One afternoon we found again the mother leopard whose interaction with her cub had so much endeared us. She had caught an impala ewe and the two of them had a Pantagruelian feast. But the cat was unquiet for some reason that only became evident long afterwards. She had the carcass at the foot of a tree, and at one point she climbed to rest, but to our surprise she did not carry the prey.
When darkness came we finally realized what was making her nervous: the pack of wild dogs that we had been observing for the previous days appeared out of the night and claimed the impala for themselves. With her keen senses the leopard had been aware of their presence for quite a while, long before we saw them, and that made it even more surprising that she did not haul the carcass. Was her belly already too heavy to climb with the extra weight of the impala in her jaws?
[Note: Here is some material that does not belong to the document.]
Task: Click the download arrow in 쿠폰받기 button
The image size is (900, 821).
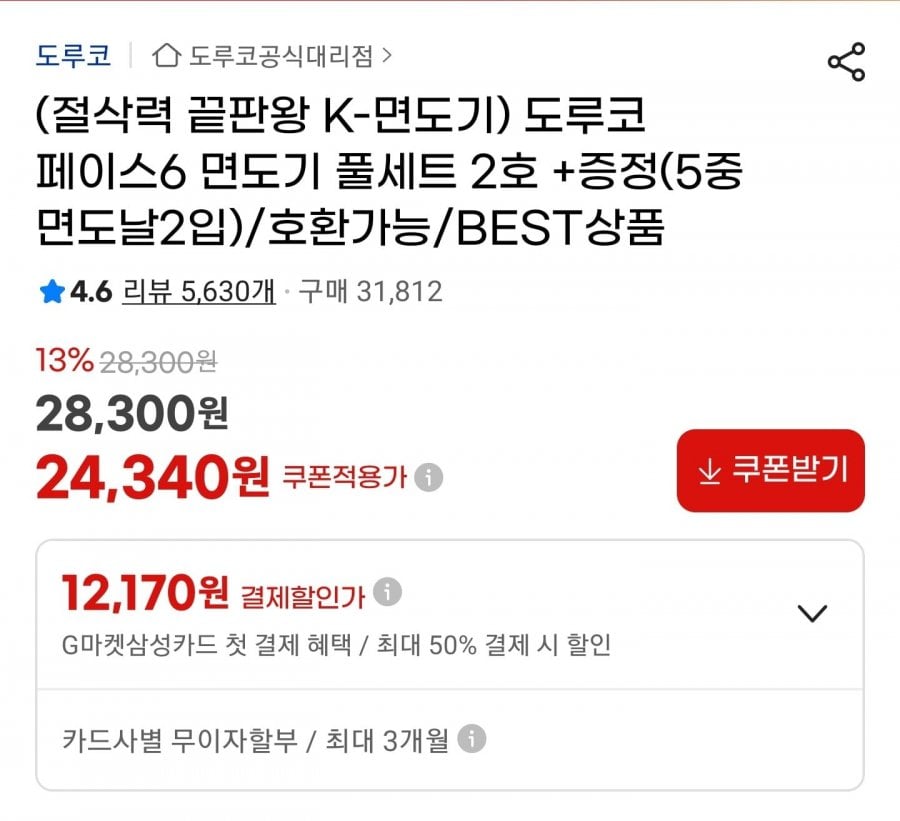Action: pos(709,472)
But the most surprising part of this story for us was the fact that the wild dogs would steal a kill from a leopard. The dogs appeared at the scene in an orderly manner, first an adult scout, then another, and only when they felt sure that the coast was clear did the pups arrive to the kill site.
The wild dogs consumed the carcass with impressive speed (Photo by Miguel Antón)
Many factors may have influenced the unusual outcome of this story. It is possible that the failure of the wild dog pack to secure a kill the previous day made them less selective, especially since they had a lot of young mouths to feed. May be that, being a large pack, they felt assured of their superiority. Also maybe they felt that the mother leopard would not take many risks in a battle to defend her kill when she had a vulnerable cub to take care of.
At any rate, it is clear that the real potential and flexibility of the behavior of wild predators can only be discovered with lots of hours of observation in undisturbed environments. Without that luxury, we are bound to make oversimplified theories about what the animals can do and will do in a given situation. But for the impressionable brain of the leopard cub who saw the whole thing from her branch, just out of reach of the dog’s jaws, there was an important lesson to learn for the future, as summarized in a short phrase by our safari guide: “Food on the ground, food for all”.